AI-based Self-Adaptive Cyber-Physical Process Systems

To this end, we are developing and researching “AI-based Self-Adaptive Cyber-Physical Process Systems (AI-CPPS)“, which, as an extension to classic CPS, focus on the adaptive integration of complex procedural processes. AI has the potential to address the great heterogeneity and dynamic complexity of such systems. AI-CPPS thus become self-learning and resilient and can thus continuously improve with regard to their benefit for humans as well as their sustainable operation.

EBLS4Industry

Experience-based learning systems for Industry 4.0 - Adaptive production processes and predictive maintenance

In this project, experience-based learning systems are explored and combined with methods of process-oriented case-based reasoning, automatic planning and configuration, and machine learning methods such as deep learning. The application of semantic technologies such as ontologies and industry standards is an important part of this project.
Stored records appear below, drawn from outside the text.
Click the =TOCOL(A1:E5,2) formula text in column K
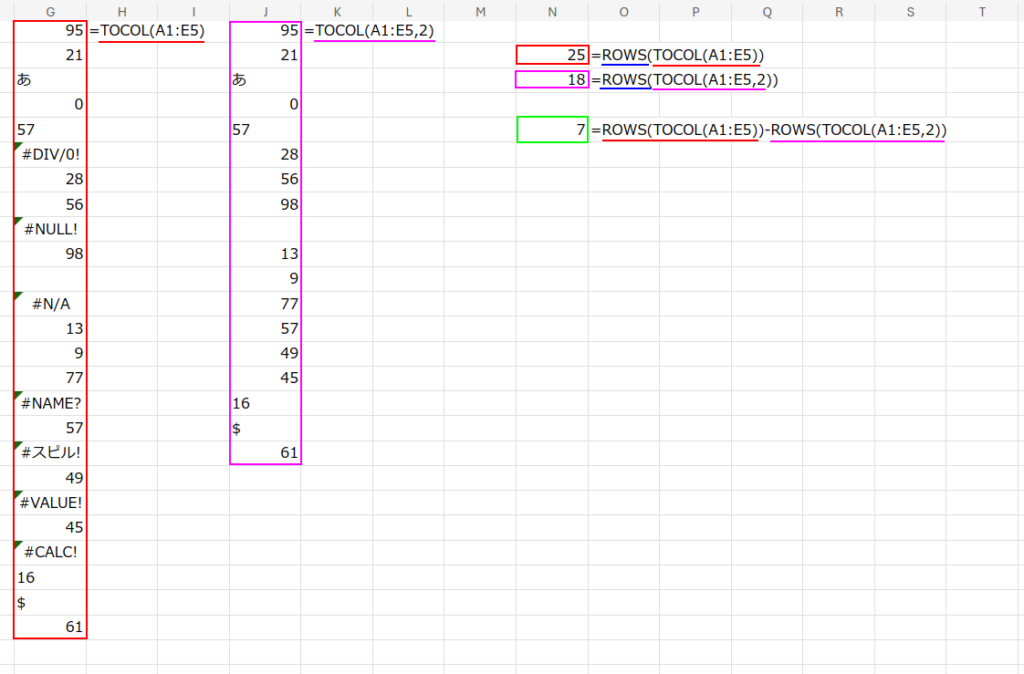 pos(369,30)
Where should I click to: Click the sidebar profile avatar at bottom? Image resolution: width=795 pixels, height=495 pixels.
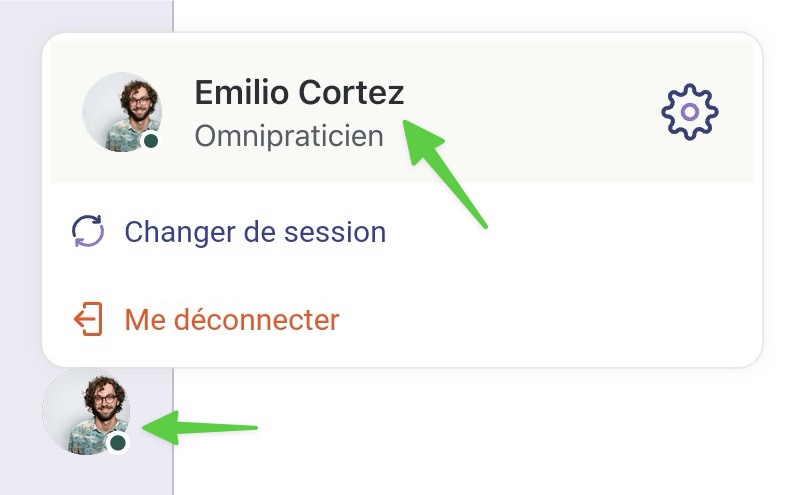pyautogui.click(x=86, y=412)
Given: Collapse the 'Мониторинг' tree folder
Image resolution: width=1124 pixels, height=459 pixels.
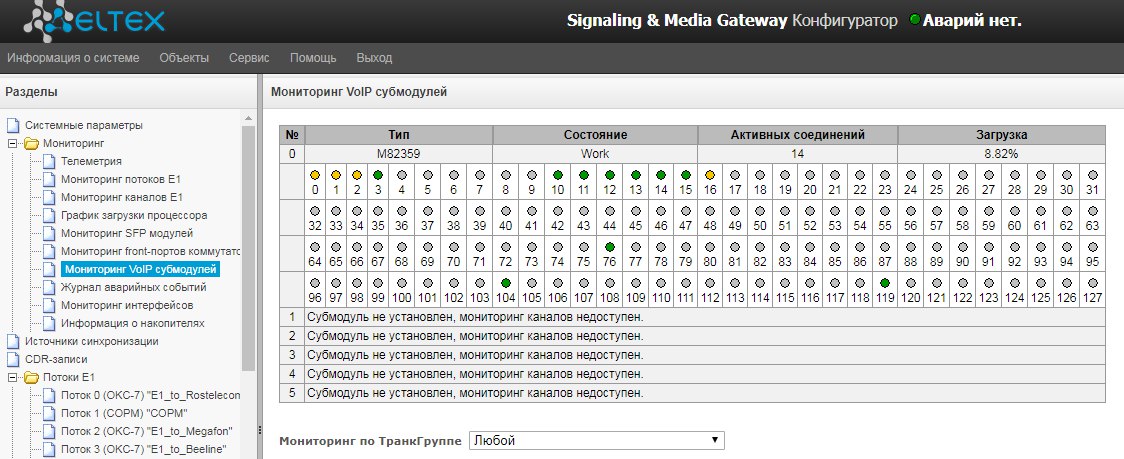Looking at the screenshot, I should pyautogui.click(x=13, y=143).
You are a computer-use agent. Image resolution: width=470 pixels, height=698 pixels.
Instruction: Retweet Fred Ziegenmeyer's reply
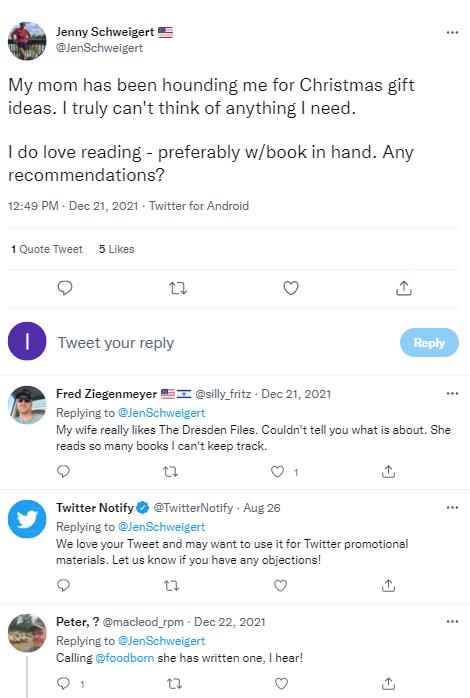[171, 471]
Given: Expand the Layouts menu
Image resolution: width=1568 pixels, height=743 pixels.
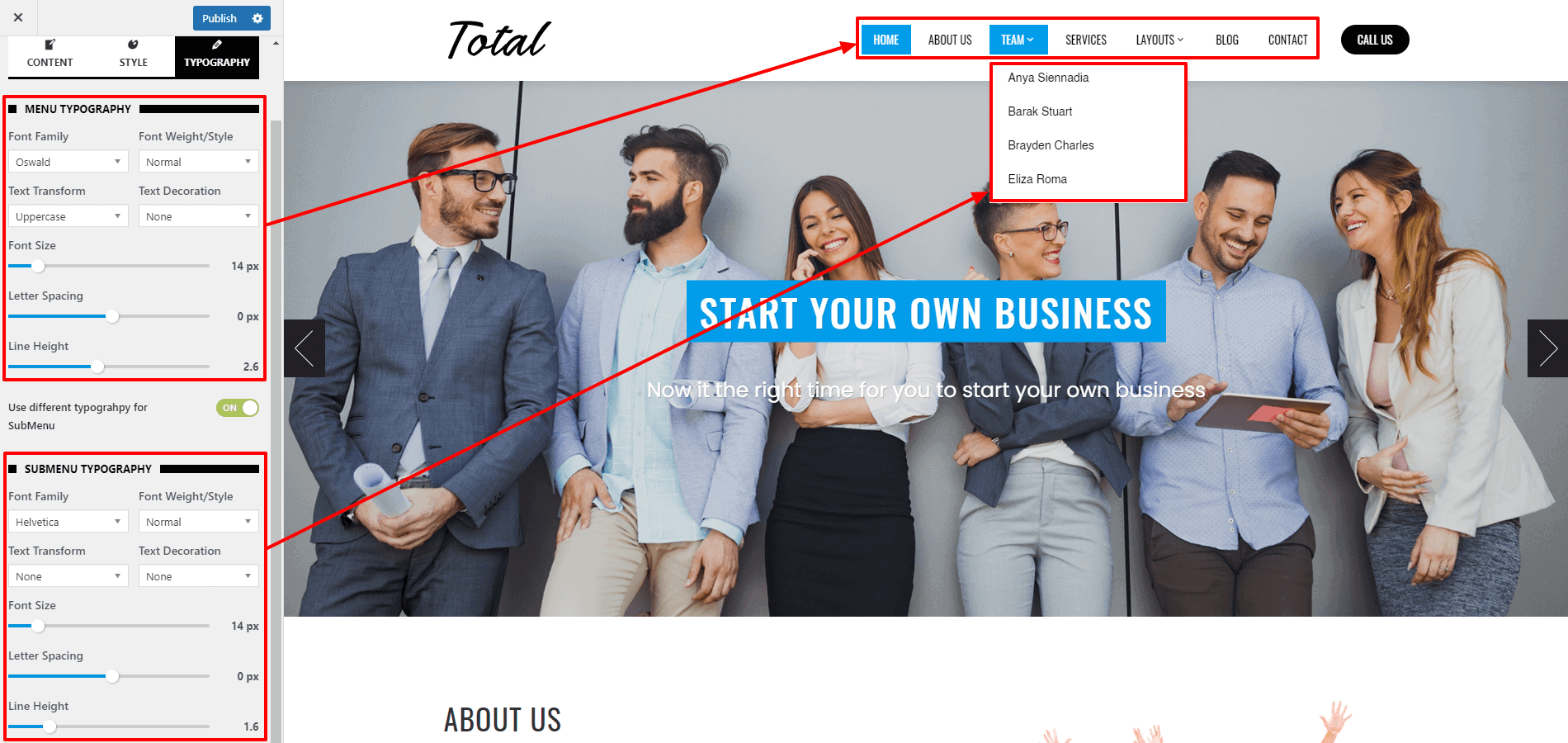Looking at the screenshot, I should 1159,40.
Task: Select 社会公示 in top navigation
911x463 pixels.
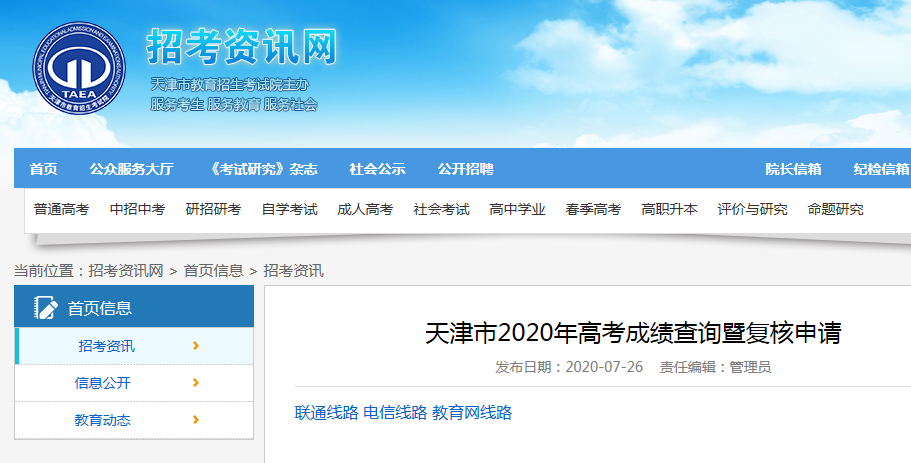Action: tap(377, 169)
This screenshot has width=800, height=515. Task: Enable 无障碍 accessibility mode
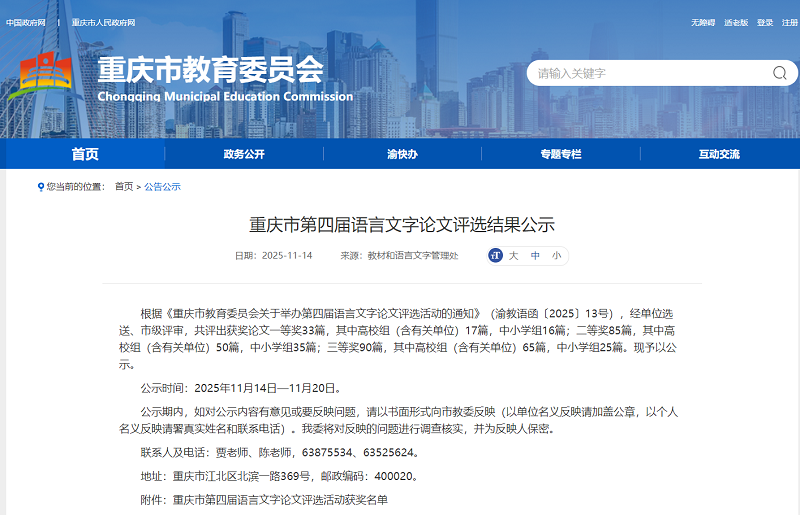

Developed research prototypes are tested and demonstrated in realistic application scenarios with the help of a factory simulation plant from Fischertechnik in the IoT Laboratory IoT Laboratory of the University of Trier.

SPELL

Semantic Platform for Intelligent Decision-Making and Deployment Support in Control and Situation Centers

The SPELL project represents the idea of a semantic platform for intelligent decision-making and deployment support in control and situation centers. This project aims to enable emergency response, emergency aid, and supply measures for the population to be initiated more quickly and in line with crisis situations (such as major incidents, pandemics, natural disasters or widespread power failures). This is to be achieved with the help of artificial intelligence.